How Much Parameter Redundancy Exists in LoRA? New Research: Cutting 95% Can Still Maintain High Performance MLNLPThe MLNLP community is a well-known machine learning and natural language processing community both domestically and internationally, covering NLP graduate students, university professors, and corporate researchers.The vision of the communityis to promote communication and progress between the academic and industrial sectors of natural language processing and machine learning, especially for beginners.Source | Machine HeartEditor | Zhang Qian

How much parameter redundancy exists in LoRA? This innovative research introduces the LoRI technology, which demonstrates that even significantly reducing the trainable parameters of LoRA can still maintain strong model performance. The research team tested LoRI on mathematical reasoning, code generation, safety alignment, and eight natural language understanding tasks. They found that training only 5% of the LoRA parameters (equivalent to about 0.05% of the full fine-tuning parameters) allows LoRI to match or exceed the performance of full fine-tuning, standard LoRA, and DoRA methods.

Deploying large language models still requires substantial computational resources, especially when fine-tuning is needed to adapt to downstream tasks or align with human preferences.

To reduce the high resource costs, researchers have developed a series of Parameter-Efficient Fine-Tuning (PEFT) techniques. Among these techniques, LoRA has been widely adopted.

However, LoRA still incurs significant memory overhead, especially in large-scale models. Therefore, recent research has focused on further optimizing LoRA by reducing the number of trainable parameters.

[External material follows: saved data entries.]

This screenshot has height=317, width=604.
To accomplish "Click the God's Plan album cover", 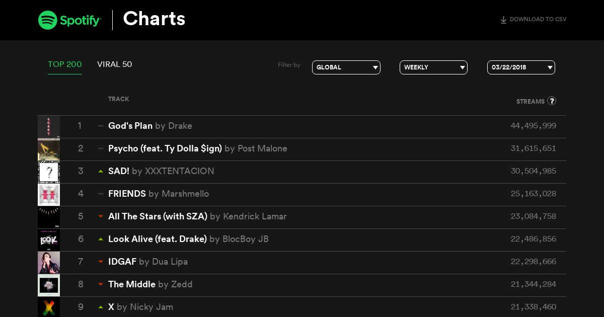I will [49, 127].
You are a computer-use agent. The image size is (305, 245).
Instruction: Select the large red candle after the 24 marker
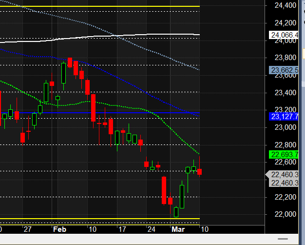[164, 190]
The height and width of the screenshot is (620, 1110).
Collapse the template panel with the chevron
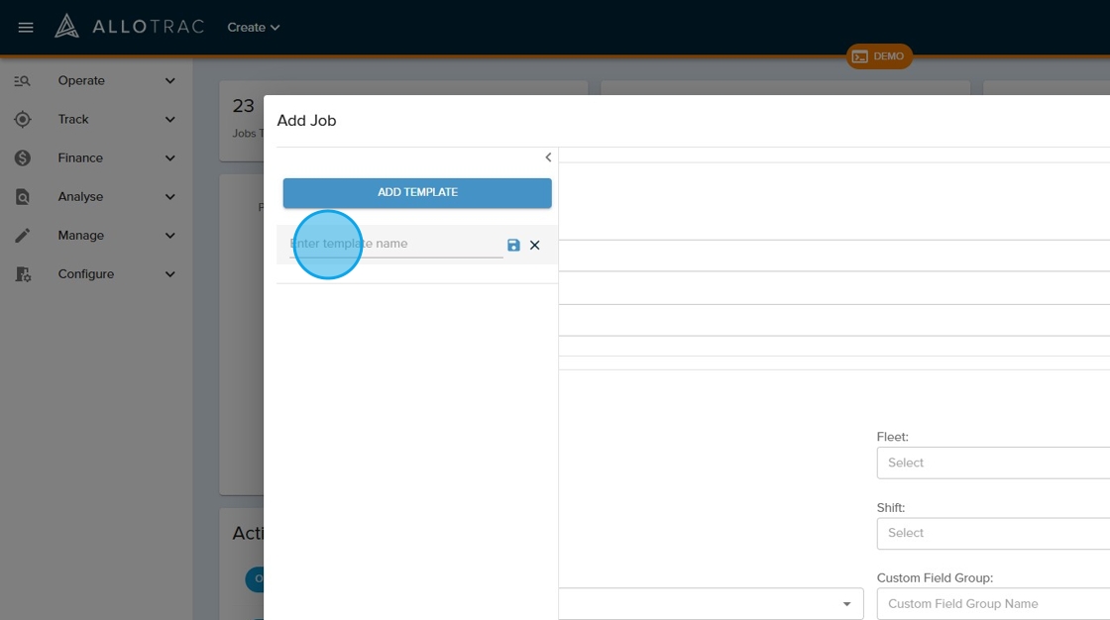[548, 157]
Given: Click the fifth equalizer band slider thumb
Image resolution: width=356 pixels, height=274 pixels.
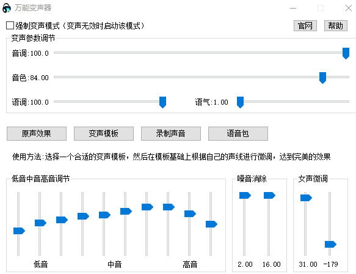Looking at the screenshot, I should 104,215.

Recent studies have shown that incremental parameters (the parameters after fine-tuning minus the pre-trained model parameters) exhibit significant redundancy. Inspired by the effectiveness of random projections and the redundancy of incremental parameters, researchers from the University of Maryland and Tsinghua University proposed a LoRA method with reduced interference—LoRI (LoRA with Reduced Interference).

LoRI keeps the low-rank matrix A as a fixed random projection while using a task-specific sparse mask to train matrix B. To retain the most critical elements in B, LoRI performs a calibration process by selecting the elements with the highest magnitude across all layers and projections to extract the sparse mask.

As shown in Figure 1(a), even with 90% sparsity in B and A kept frozen, LoRI still maintains good performance. This indicates that the adaptation process does not require updating A, and B has considerable redundancy. By applying more constrained updates than LoRA, LoRI significantly reduces the number of trainable parameters while better preserving the knowledge of the pre-trained model during the adaptation process.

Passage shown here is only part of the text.